» What you are asked to do:
For this exercise, output exactly and only the lines running from the one with "1324x204 pixels. Task: Open" through the final line of the data below, without pictures.

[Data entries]
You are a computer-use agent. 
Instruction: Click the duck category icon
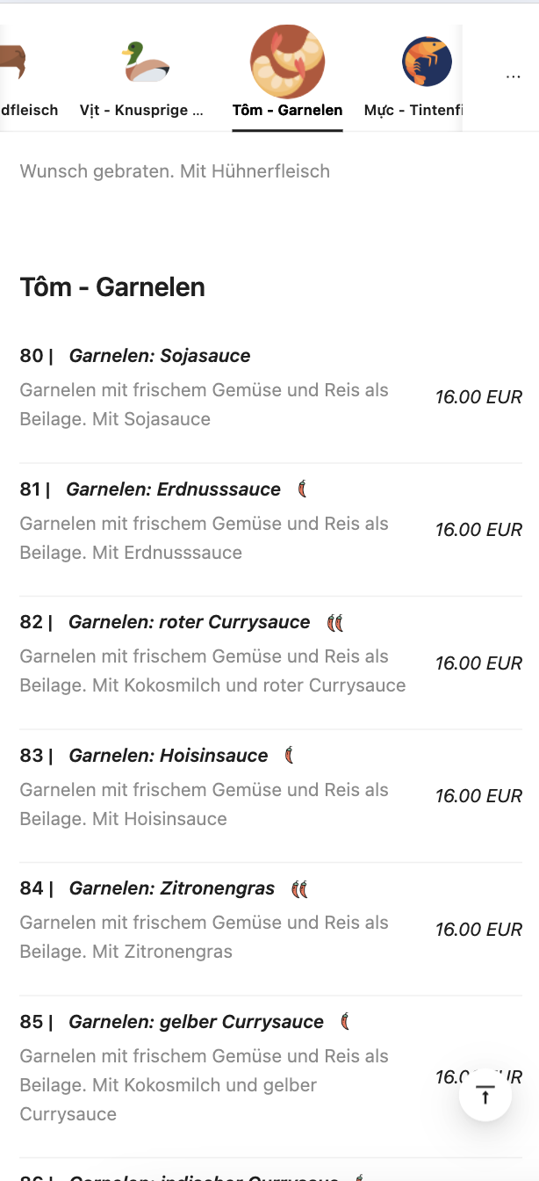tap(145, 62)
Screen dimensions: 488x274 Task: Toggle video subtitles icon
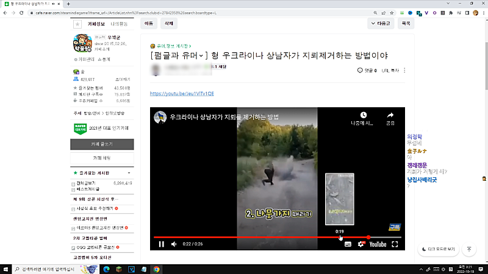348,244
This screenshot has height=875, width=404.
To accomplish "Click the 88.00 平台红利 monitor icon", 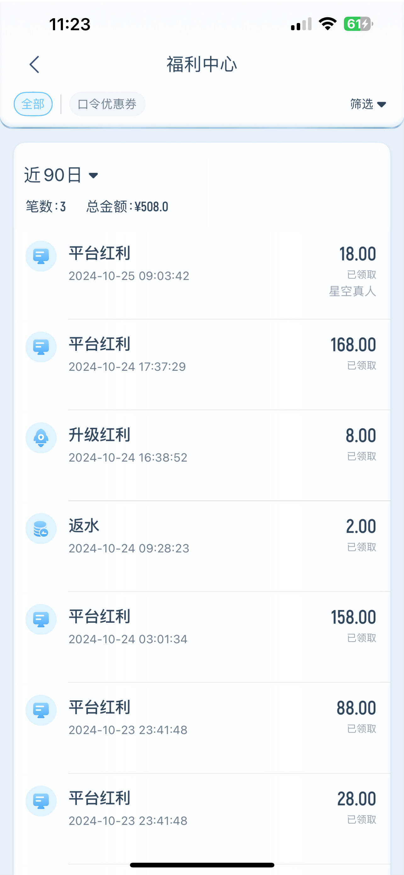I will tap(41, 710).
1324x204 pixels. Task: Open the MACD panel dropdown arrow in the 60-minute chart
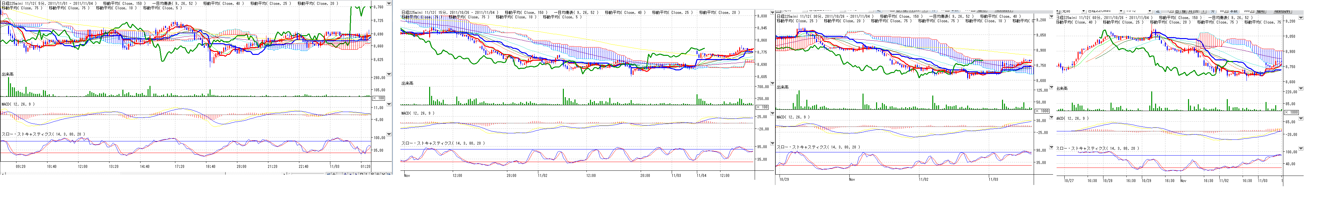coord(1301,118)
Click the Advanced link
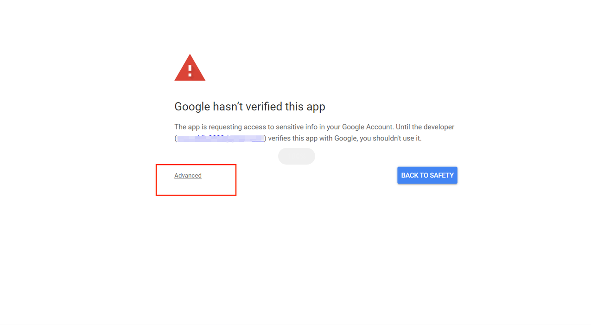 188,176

» Finished task:
1324x204 pixels. Task: Open the MACD panel dropdown arrow in the 60-minute chart
coord(1301,118)
Click the Advanced link
 188,176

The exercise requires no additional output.